Perşembe, Şubat 10

tıklayın kapınıza gelsin!

Dijital çağ, sosyal medya, e-ticaret patlaması nereye kadar tartışmaları süredursun, "tıklayın kapınıza gelsin" diyen siteler patlamış mısır gibi çoğalmaya devam ediyor. Şurası bir gerçek: Türk insanı alışveriş yaparken dokunmak ister, defalarca denemek ister, eh olur da karar verirse bir de pazarlık yapmak ister. Hatta eve gidince içine yine de sinmez, ertesi gün değiştirmek de ister. Ben dahil çevremde birçok insan var bu kalıba uyan..Bu yüzden birçok insan bu avantajları bir yana bırakıp da e-ticaret'i denemek istemiyor (kredi kartı dolandırıcılığı ayrı bir konu, oraya hiç girmeyeceğim).

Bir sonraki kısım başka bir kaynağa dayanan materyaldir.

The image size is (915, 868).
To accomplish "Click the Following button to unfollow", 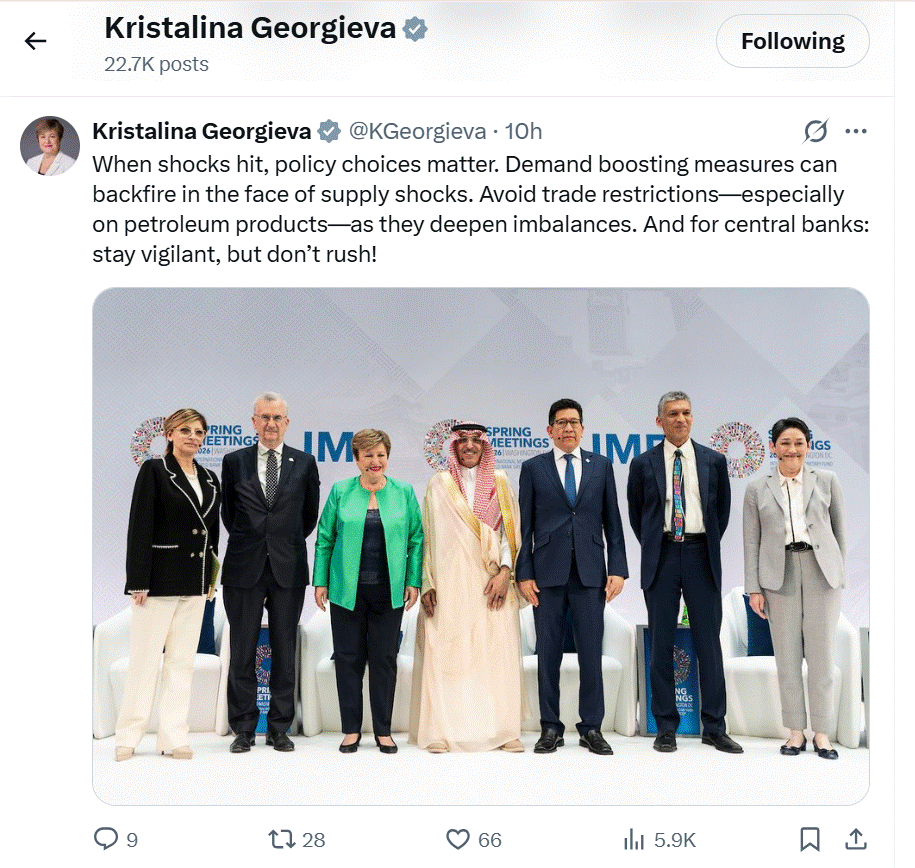I will pyautogui.click(x=792, y=41).
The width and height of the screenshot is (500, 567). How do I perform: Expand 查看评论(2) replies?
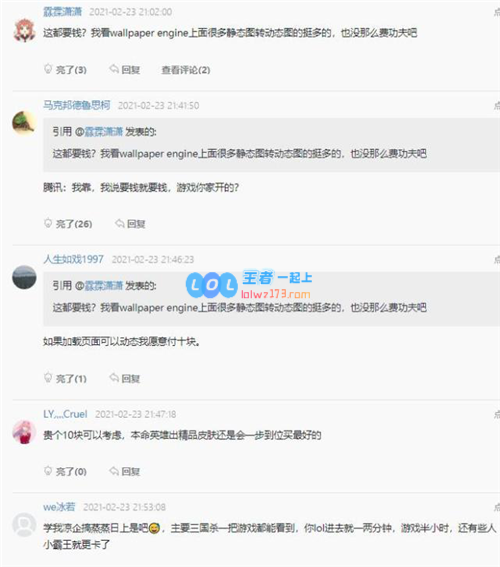pos(185,69)
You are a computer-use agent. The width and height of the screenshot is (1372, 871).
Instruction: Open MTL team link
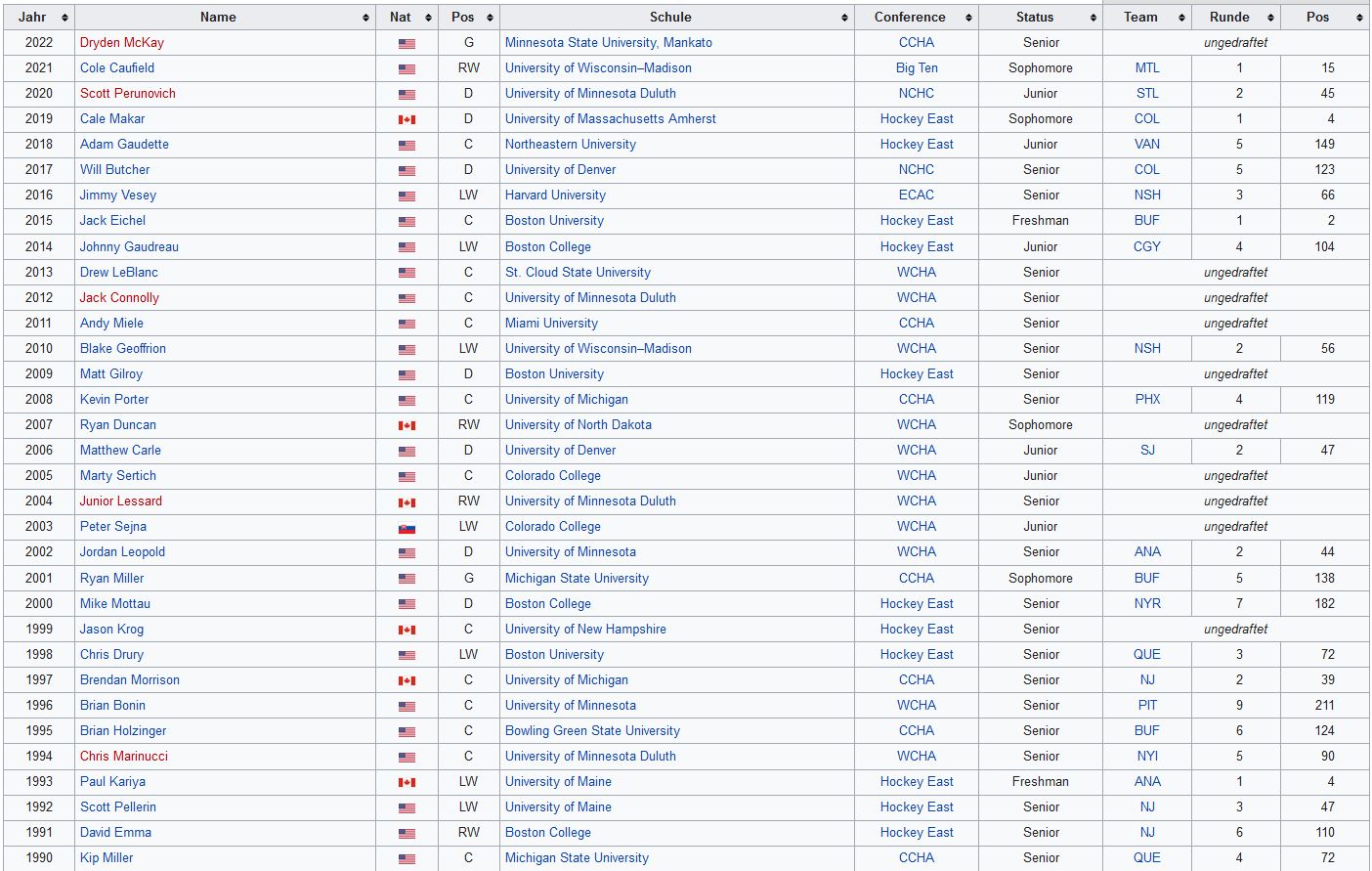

Ancak son zamanlarda adeta gözüme sokulan bir gerçek daha var: Perakende sektöründe müşteri hizmetleri yerlerde sürünüyor! İstisnalar elbette var; ancak genelinde durum budur. Gün geçtikçe daha da bilinçlenen, bilgiye erişimi hızla artan tüketicilerin istekleri de değişirken, hani perakende sektörünün geleceği müşteri memnuniyetine bağlıydı? Raporlarda yazanla tecrübe edilenler birbirine uymuyor maalesef..Türkiye'nin önde gelen perakendecileri bile sattıkları ürünle ilgili eksik veya yanlış bilgilere sahipse, telefon kulübesi büyüklüğünde kabinlerde ter ve toz içersinde kalıp üzerine bir de 20 dakika kasa kuyruğunda bekleyeceksem, olur da kazara bir ürünü değiştirmek veya iade etmek istersem zaten hayatından bezmiş personel bana düşman kesilip bin dereden su getirtecekse ben ne anladım bu alışverişten? Sıcacık evimde oturup bir yandan keyifle kahvemi içerken bir yandan da elimin altındaki sayısız ürüne göz gezdirsem, bir tıkla kapıma kadar getirtsem daha iyi değil mi? Ben derim ki denemeye değer! Siz ne dersiniz?